Tasks to complete:
**A)** In the article on the "quartet of chaos," what three buckets are used to gauge how deep co-operation runs among the four countries?
**B)** Carry on the article about the "quartet of chaos" from the point where it stops.

Selected passage:
Monday, December 23, 2024

A new “quartet of chaos” threatens America

These revelations are examples of the growing military-industrial ties between China, Iran, North Korea and Russia. “We’re almost back to the axis of evil,” says Admiral John Aquilino, the recently departed head of America’s Indo-Pacific Command, referring to the term applied by George W. Bush, a former president, to Iran, Iraq and North Korea. Others draw parallels with the Axis forces of Nazi Germany, Imperial Japan and Fascist Italy, with worrying conclusions. “Russia, China, Iran and North Korea…have now been co-operating for a longer time, and in more ways, than…any of the future Axis countries of the 1930s,” warns Philip Zelikow, in the Texas National Security Review, a military and security journal.

The members of this new quartet of chaos—whose ideologies range from Islamism to hardline communism—are riven by distrust, and they have very different visions of the world. Yet they are united by a shared hatred of the American-led order, and are keen to deepen their economic and military-industrial links. Their relationships amount to a kind of “strategic transactionalism”, says an American official. That is, the four regimes share a systematic intent to conduct bilateral deals that are in each participant’s narrow self-interest, and sometimes in the collective interest, too.

To get a sense of how deep co-operation is so far, consider three buckets: bullets (ie, weapons transfers), brawn (industrial support) and brains (technology diffusion). Although the first two present the most immediate danger, it is the exchange of military know-how that poses the greater long-term threat to the West’s security and ability to deter adversaries.

Start with bullets. North Korea and Iran are transferring hundreds of missiles, including more than 200 Fath-360 short-range ballistic projectiles, to Russia, having already sent millions of artillery shells and thousands of attack drones. Analysts expect Russia will use them to overwhelm Ukrainian air defences, freeing up its own more capable missiles to conduct long-range strikes elsewhere. Russia has fired around 65 KN-23s, a North Korean short-range missile, since the start of the war.

Dataset excerpts:

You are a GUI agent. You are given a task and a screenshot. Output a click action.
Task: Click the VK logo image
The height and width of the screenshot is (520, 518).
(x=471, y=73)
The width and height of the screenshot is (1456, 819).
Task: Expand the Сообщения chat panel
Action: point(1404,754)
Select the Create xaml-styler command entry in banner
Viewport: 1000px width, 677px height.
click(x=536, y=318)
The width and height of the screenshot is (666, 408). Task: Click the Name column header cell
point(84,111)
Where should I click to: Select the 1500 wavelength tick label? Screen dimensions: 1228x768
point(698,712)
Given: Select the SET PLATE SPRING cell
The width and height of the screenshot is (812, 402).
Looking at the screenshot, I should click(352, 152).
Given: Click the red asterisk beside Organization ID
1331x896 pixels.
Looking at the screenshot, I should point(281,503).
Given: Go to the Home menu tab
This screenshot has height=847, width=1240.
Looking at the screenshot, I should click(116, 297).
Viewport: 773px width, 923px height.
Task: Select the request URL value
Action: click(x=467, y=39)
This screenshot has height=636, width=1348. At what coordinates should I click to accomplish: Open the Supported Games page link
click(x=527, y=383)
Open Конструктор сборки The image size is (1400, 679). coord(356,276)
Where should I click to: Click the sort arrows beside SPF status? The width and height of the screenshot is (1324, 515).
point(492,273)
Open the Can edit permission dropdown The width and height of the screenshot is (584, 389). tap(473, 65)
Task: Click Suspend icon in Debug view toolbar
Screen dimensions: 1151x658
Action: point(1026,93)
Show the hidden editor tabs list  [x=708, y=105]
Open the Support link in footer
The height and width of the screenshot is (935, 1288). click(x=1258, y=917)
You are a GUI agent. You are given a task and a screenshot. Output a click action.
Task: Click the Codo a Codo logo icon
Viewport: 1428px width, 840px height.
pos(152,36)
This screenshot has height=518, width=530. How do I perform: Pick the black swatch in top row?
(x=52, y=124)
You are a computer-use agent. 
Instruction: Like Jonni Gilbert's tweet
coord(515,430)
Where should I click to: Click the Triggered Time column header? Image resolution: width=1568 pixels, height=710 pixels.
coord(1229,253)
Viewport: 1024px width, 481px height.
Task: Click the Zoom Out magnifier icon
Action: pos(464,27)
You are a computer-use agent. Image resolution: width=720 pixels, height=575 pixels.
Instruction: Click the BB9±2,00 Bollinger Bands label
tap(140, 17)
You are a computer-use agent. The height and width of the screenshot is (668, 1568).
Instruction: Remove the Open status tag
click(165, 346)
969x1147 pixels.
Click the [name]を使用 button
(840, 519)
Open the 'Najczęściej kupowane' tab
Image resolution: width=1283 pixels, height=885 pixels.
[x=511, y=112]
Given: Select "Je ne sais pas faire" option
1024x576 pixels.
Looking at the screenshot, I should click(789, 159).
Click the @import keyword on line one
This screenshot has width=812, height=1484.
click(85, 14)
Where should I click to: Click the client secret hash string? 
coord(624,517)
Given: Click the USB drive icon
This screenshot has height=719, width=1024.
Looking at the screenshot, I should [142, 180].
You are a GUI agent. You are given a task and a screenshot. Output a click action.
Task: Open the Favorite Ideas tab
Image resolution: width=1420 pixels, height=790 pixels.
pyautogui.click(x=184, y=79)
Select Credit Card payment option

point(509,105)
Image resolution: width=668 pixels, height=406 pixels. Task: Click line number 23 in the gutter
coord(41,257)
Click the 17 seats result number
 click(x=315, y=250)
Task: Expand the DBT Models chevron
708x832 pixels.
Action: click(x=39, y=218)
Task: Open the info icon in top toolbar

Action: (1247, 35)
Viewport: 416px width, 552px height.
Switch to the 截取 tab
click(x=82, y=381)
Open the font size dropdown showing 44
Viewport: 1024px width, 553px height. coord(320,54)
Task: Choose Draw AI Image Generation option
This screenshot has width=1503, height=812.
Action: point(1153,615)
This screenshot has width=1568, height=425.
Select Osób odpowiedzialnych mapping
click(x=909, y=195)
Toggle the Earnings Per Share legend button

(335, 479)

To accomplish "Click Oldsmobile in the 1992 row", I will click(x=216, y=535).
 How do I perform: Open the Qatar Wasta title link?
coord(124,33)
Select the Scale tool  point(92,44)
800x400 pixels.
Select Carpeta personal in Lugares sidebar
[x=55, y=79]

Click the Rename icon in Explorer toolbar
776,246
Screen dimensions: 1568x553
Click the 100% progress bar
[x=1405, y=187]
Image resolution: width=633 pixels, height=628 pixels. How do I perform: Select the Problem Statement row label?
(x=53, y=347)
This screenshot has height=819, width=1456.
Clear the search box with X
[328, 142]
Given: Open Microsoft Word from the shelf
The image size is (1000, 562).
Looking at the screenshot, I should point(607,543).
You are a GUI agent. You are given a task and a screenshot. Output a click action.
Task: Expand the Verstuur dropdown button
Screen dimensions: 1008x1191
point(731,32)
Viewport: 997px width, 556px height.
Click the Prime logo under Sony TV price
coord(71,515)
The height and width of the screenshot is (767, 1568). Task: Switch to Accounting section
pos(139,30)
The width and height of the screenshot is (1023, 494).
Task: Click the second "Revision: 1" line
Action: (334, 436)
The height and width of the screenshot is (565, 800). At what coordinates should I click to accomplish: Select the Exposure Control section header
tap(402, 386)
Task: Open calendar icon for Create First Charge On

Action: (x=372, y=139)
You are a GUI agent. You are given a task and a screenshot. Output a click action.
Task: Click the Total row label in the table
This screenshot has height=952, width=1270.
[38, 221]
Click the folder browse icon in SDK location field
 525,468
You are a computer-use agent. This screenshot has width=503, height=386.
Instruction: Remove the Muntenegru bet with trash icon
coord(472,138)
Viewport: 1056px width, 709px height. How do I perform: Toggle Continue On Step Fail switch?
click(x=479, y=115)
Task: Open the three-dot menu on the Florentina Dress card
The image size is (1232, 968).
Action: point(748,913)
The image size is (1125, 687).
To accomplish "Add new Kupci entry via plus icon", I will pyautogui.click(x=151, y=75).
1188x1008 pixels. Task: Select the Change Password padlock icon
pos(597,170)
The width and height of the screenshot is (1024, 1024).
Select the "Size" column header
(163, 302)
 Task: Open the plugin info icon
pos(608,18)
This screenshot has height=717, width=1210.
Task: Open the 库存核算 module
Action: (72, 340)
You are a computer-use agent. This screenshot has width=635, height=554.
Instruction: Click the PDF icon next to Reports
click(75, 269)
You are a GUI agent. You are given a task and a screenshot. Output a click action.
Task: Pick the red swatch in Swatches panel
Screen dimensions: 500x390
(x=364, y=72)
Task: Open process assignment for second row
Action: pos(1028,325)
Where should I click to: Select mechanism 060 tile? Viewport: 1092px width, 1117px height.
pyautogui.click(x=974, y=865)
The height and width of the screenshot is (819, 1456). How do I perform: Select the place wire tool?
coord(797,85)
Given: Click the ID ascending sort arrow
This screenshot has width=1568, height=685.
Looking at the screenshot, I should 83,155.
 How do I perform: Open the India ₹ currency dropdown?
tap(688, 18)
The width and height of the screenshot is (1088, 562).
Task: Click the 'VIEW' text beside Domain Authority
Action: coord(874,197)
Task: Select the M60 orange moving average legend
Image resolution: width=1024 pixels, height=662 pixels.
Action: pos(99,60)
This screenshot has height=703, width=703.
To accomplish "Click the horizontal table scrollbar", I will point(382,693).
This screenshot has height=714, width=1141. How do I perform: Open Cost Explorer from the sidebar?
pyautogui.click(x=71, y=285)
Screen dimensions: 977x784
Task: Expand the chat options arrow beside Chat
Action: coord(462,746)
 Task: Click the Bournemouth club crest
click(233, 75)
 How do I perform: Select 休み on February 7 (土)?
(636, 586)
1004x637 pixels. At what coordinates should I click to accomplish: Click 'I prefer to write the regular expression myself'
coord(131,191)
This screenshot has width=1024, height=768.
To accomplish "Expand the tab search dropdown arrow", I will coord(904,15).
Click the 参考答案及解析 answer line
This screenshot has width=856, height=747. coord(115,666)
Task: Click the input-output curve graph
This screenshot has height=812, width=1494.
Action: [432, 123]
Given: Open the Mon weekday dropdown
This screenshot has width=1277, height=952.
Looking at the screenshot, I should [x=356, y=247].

Results for the exercise:
**A)** Bullets (weapons transfers), brawn (industrial support) and brains (technology diffusion).

**B)**
Mateship, missiles and muscle

Industrial brawn has been just as important. Although China has not sent arms, its vast supplies of dual-use components are being “applied directly to the Russian war machine”, Mr Campbell said recently. China accounts for 90% of Russia’s microelectronics imports and 70% of its machine tools, the American government reckons. These inputs have enabled Russia to churn out cruise missiles and drones. China’s support has had surprising effects elsewhere on the battlefield: a jump in imports of diggers from China in 2022 helped Russia build formidable defences, which foiled Ukraine’s counter-offensive last year. Russian companies are conducting more trade and financing in Chinese yuan to bypass Western sanctions.

Less well known is the booming exchange of technology—the brains. Wars in Ukraine and the Middle East have created abundant opportunities to swap technical know-how. Ukraine is a “laboratory of knowledge and learning” for the Iranians, says Dima Adamsky of Reichman University in Israel. It gains real-time insight into the effectiveness of its weapons against Western defences, while Russia learns from Iranian advisers how to conduct air attacks that mix drones and missiles. Russia is sharing information about its jamming of drone-control and GPS signals with Iran. It is also sending the Islamic Republic captured Western kit, to be stripped for technical examination.

A different kind of tech boom

North Korea, too, receives “valuable technical and military insights” on the performance of its missiles against Western air defences, notes Mira Rapp-Hooper, an American security official. China’s strategists have been studying the performance of HIMARS, landmines and drones—capabilities it expects to encounter in a war over Taiwan—in the Ukraine war, says Lyle Goldstein, an expert on China’s armed forces at Brown University.

Increasingly, the flows of technology are extending beyond these ad hoc arrangements to long-term deals. Sino-Russian co-operation, once hampered by mutual suspicion, is surging in areas including submarines, aeronautics and missiles. Russia is willing to help China build missile-warning and defence systems, according to the research arm of the US air force.

It reckons that there is now a serious degree of co-operation in space, too. This is not confined to China. Russia is helping Iran’s space programme, which is widely considered to be no more than a front for developing intercontinental ballistic missiles (ICBMs). North Korea has also been promised unspecified technological assistance by Mr Putin. That could include helping North Korea develop re-entry vehicles for its ICBMs, suggests Victor Cha, a Korea expert at the Centre for Strategic and International Studies (CSIS), a Washington-based think-tank.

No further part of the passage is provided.